■ Extracted records:
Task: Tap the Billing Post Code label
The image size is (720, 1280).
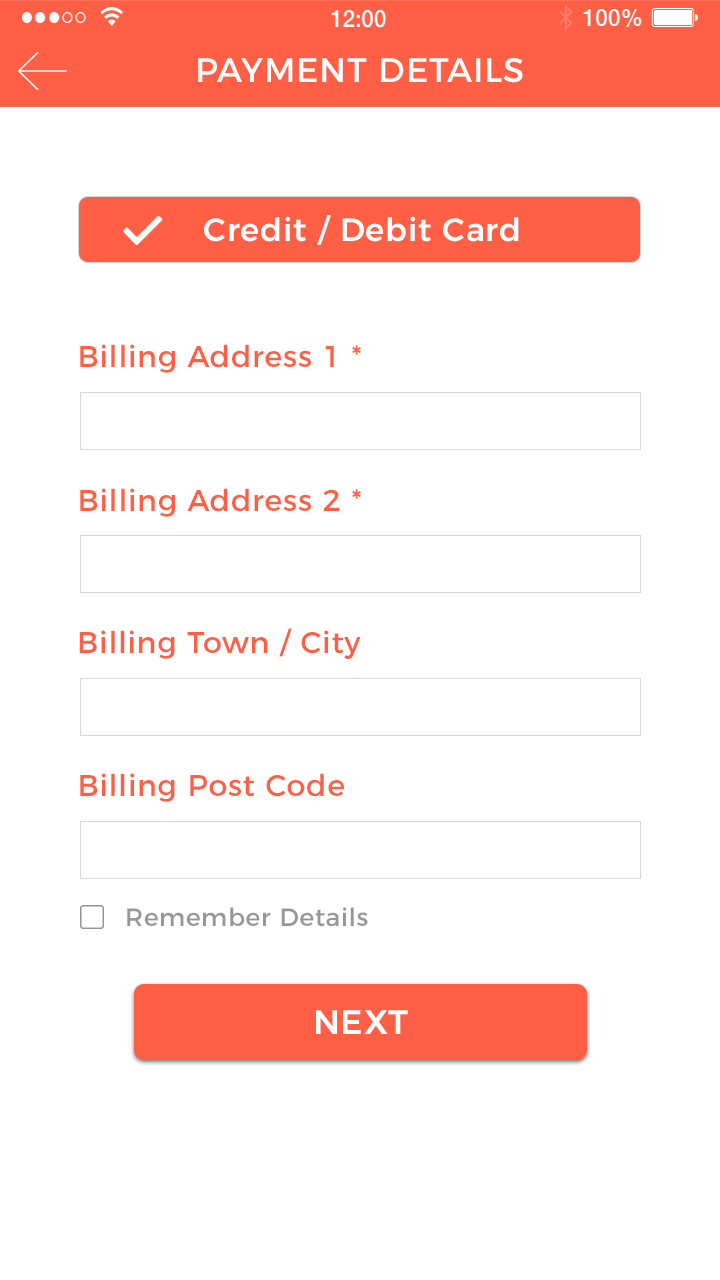Action: (212, 786)
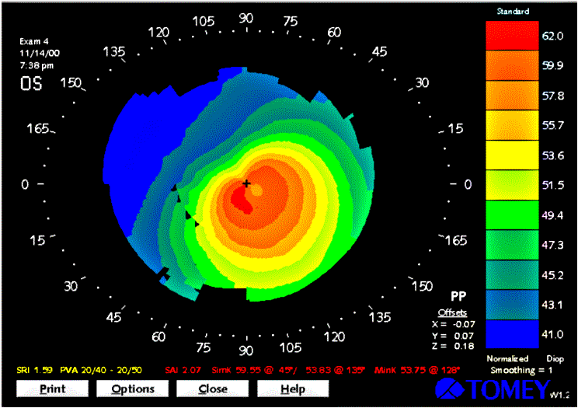The image size is (578, 408).
Task: Click the red steepest zone on map
Action: tap(241, 200)
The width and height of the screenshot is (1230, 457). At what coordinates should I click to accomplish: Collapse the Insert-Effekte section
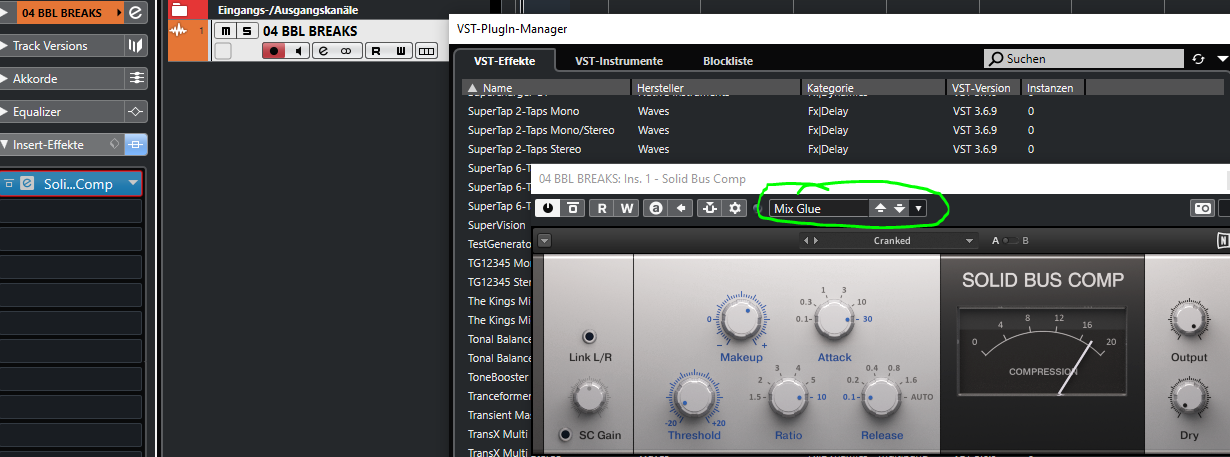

■ Written task:
Reproduce all of the records above word for word, leaving out the pictures.

■ Reply:
Task: Tap the Billing Post Code label
The image size is (720, 1280).
Action: (212, 786)
The image size is (578, 408).
Task: Click the red steepest zone on map
Action: tap(241, 200)
The width and height of the screenshot is (1230, 457). At what coordinates should I click to accomplish: Collapse the Insert-Effekte section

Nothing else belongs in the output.